6 Iliotibial Band Stretches to Alleviate Hip and Knee Pain
Gluteal stress affects IT bands. Stretching removes it. Lay face-up on an exercise mat with bent knees and flat feet. Raise left foot to ceiling with clasp below knee. Your foot should be against your chest and shin perpendicular. Repeat on other leg after stretching. Floor-bound legs stretch more. The four-figure stretch raises ankles above knees.
Try this basic yoga pose to stretch your IT band. From downward dog, bend your left leg bottom and place it between your hands. Return to knee level with right leg straight. Lean forward to stretch.
Stand and stretch. Hip-width right leg across left. Support your hand on a table or wall. Push your bottom out and left until your IT band stretches with most of your weight in your left foot. Glute and nearby muscles work with this stretch.
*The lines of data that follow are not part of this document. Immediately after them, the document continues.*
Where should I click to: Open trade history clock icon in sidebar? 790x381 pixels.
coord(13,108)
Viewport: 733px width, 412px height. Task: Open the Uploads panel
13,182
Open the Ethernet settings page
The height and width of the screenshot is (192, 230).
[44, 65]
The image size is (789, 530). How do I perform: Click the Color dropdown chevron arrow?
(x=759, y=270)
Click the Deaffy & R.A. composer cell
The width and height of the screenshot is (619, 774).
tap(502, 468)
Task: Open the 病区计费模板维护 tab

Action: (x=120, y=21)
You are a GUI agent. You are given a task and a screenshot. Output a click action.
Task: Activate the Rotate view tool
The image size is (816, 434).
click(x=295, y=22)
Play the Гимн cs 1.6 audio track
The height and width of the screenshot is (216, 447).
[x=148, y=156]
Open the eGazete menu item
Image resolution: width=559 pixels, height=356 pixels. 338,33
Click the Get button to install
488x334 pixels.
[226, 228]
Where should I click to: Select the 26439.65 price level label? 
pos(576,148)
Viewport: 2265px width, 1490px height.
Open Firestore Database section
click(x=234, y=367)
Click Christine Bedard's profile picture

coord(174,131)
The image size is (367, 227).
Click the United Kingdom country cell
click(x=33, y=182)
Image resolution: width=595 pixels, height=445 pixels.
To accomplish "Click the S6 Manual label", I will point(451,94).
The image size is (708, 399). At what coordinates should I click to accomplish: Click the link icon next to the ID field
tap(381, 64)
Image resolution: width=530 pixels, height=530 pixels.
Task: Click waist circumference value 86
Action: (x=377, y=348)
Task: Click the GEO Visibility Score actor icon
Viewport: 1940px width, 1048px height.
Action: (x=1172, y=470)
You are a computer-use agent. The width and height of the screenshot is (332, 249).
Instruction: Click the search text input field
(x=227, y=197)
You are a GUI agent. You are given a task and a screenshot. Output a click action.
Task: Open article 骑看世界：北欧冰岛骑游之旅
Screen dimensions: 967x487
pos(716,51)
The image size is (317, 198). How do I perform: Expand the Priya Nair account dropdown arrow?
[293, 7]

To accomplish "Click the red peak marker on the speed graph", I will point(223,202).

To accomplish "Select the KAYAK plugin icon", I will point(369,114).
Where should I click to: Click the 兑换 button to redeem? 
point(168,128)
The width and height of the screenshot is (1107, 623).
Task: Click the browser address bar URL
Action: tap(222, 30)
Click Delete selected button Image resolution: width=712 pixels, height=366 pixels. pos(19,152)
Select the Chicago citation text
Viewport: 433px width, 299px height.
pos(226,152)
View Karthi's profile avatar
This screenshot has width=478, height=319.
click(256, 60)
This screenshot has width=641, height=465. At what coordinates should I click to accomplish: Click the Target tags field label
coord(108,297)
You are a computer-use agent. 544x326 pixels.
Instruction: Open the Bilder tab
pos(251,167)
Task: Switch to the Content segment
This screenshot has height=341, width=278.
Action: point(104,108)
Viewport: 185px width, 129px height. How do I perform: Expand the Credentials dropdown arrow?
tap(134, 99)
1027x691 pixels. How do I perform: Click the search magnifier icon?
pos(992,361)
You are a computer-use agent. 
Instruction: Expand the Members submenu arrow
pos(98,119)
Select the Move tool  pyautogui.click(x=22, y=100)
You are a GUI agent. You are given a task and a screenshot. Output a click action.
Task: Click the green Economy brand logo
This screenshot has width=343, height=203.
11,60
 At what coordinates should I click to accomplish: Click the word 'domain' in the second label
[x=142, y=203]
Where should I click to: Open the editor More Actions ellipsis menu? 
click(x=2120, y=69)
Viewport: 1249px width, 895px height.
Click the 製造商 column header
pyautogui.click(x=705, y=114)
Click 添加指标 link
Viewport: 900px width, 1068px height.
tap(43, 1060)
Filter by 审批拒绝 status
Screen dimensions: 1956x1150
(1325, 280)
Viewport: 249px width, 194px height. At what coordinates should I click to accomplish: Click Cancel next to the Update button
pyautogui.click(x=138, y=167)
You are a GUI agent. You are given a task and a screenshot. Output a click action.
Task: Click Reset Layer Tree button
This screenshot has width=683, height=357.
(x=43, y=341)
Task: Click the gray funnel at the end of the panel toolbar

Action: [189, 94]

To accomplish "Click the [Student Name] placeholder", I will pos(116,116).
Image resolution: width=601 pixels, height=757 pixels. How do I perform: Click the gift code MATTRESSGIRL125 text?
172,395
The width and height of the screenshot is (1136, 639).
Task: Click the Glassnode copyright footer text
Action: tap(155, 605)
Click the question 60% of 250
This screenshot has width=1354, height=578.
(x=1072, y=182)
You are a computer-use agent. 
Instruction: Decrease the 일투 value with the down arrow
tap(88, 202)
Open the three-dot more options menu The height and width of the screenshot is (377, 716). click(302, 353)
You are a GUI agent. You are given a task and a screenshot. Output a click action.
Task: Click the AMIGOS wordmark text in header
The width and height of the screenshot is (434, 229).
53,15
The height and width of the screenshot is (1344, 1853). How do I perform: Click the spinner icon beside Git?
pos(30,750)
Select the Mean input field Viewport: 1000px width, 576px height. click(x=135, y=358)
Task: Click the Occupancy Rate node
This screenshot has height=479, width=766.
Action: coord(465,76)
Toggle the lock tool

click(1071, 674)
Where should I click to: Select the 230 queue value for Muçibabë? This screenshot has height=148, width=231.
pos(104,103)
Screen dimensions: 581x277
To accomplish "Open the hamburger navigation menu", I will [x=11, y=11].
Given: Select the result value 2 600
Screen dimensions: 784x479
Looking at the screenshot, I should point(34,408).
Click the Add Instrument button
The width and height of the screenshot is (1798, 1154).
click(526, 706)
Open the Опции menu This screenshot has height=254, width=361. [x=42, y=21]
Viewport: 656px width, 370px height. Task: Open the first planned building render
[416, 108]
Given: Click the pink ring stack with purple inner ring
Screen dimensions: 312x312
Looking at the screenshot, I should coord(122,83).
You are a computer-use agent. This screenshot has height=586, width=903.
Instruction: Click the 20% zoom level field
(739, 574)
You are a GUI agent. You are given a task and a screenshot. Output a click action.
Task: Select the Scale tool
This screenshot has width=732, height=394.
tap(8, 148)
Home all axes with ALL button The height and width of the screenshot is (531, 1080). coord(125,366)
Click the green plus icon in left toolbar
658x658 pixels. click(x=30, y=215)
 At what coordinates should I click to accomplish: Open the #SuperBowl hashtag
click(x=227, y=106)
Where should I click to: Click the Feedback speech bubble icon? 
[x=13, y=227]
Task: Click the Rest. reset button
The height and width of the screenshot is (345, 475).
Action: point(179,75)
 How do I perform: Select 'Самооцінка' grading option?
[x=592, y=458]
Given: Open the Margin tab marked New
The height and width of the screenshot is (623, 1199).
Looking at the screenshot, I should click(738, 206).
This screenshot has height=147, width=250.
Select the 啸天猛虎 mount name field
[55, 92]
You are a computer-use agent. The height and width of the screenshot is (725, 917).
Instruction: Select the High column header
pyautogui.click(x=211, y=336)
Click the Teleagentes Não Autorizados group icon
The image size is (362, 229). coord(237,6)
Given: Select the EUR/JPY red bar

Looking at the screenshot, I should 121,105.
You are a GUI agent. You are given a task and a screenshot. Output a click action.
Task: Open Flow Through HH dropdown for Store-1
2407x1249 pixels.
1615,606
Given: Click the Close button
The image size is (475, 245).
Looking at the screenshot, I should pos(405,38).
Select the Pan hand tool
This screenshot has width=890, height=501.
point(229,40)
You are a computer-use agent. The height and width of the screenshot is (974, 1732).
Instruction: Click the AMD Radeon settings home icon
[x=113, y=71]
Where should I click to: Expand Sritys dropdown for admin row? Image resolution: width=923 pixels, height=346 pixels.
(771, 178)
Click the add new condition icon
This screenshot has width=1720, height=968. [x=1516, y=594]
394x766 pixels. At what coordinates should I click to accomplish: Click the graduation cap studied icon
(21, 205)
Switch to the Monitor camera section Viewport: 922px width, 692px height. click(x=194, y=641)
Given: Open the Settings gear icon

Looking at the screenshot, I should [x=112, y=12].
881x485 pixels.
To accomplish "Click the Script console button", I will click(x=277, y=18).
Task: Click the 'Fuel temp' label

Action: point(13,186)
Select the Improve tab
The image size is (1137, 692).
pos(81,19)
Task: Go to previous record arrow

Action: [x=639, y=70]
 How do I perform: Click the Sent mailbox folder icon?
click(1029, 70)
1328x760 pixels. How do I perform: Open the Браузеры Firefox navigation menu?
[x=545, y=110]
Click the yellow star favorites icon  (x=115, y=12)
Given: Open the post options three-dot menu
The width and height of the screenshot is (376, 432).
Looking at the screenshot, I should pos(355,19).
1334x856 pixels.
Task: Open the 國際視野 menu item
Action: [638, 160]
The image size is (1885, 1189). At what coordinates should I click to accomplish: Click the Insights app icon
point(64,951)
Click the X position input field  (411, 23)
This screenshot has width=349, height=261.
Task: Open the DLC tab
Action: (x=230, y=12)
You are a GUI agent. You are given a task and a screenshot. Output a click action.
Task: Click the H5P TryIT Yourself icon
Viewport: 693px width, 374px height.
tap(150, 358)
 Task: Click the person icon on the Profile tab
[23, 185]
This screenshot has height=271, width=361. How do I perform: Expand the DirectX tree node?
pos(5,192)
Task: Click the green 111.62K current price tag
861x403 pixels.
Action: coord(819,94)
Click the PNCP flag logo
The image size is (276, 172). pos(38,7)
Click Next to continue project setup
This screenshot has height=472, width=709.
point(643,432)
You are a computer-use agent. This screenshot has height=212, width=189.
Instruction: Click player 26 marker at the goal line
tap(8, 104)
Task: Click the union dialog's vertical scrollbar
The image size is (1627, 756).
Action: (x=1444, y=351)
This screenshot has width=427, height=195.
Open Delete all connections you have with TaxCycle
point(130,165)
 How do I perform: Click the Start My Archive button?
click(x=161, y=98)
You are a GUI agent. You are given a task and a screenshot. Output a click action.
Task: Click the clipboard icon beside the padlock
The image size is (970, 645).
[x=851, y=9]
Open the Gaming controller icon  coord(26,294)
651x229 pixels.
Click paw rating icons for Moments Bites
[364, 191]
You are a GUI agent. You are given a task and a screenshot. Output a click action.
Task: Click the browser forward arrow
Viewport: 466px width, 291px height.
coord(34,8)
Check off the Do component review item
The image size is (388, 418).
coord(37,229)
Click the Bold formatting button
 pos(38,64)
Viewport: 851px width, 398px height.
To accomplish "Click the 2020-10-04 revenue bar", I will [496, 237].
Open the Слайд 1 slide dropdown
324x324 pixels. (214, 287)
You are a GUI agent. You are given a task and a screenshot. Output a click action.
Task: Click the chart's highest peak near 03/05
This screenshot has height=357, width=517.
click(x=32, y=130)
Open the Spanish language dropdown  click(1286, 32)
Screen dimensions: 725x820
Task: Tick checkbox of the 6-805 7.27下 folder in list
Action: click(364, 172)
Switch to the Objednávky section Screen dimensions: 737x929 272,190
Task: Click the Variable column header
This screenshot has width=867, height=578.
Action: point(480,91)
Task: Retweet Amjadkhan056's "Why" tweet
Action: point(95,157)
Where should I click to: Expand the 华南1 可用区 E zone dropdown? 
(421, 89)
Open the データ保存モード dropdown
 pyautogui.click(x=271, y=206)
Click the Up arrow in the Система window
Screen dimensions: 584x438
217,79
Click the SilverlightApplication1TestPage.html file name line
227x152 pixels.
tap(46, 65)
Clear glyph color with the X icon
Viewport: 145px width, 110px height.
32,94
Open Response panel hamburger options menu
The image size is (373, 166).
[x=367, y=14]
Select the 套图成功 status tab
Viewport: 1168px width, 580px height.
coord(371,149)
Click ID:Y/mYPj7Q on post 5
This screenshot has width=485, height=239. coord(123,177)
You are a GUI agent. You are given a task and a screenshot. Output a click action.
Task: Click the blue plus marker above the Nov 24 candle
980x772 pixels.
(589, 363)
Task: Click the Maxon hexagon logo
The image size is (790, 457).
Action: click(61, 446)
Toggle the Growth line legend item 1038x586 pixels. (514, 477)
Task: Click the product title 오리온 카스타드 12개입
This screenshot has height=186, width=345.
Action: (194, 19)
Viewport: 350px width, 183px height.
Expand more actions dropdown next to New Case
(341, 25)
Sit on the floor with bent knees and flat feet. Turn your body right and place your left arm against your right knee while facing behind you. Hold, then switch sides.
Right of a bench. Keep right foot on floor, left knee on bench. Wrap your left foot behind you with a long yoga strap or resistance band. Left quads and hip flexors are stretched by leaning forward and bending the right knee. Hold 30 seconds, then flip sides. This stretch can be done on the floor without a bench.
Kneel facing away from a wall. Raised left foot behind you, rest against wall, left knee on floor. Step out with right foot flat, knee bent, thigh parallel to floor. Hold, then flip sides. Use a folded yoga mat or towel to relieve knee pain.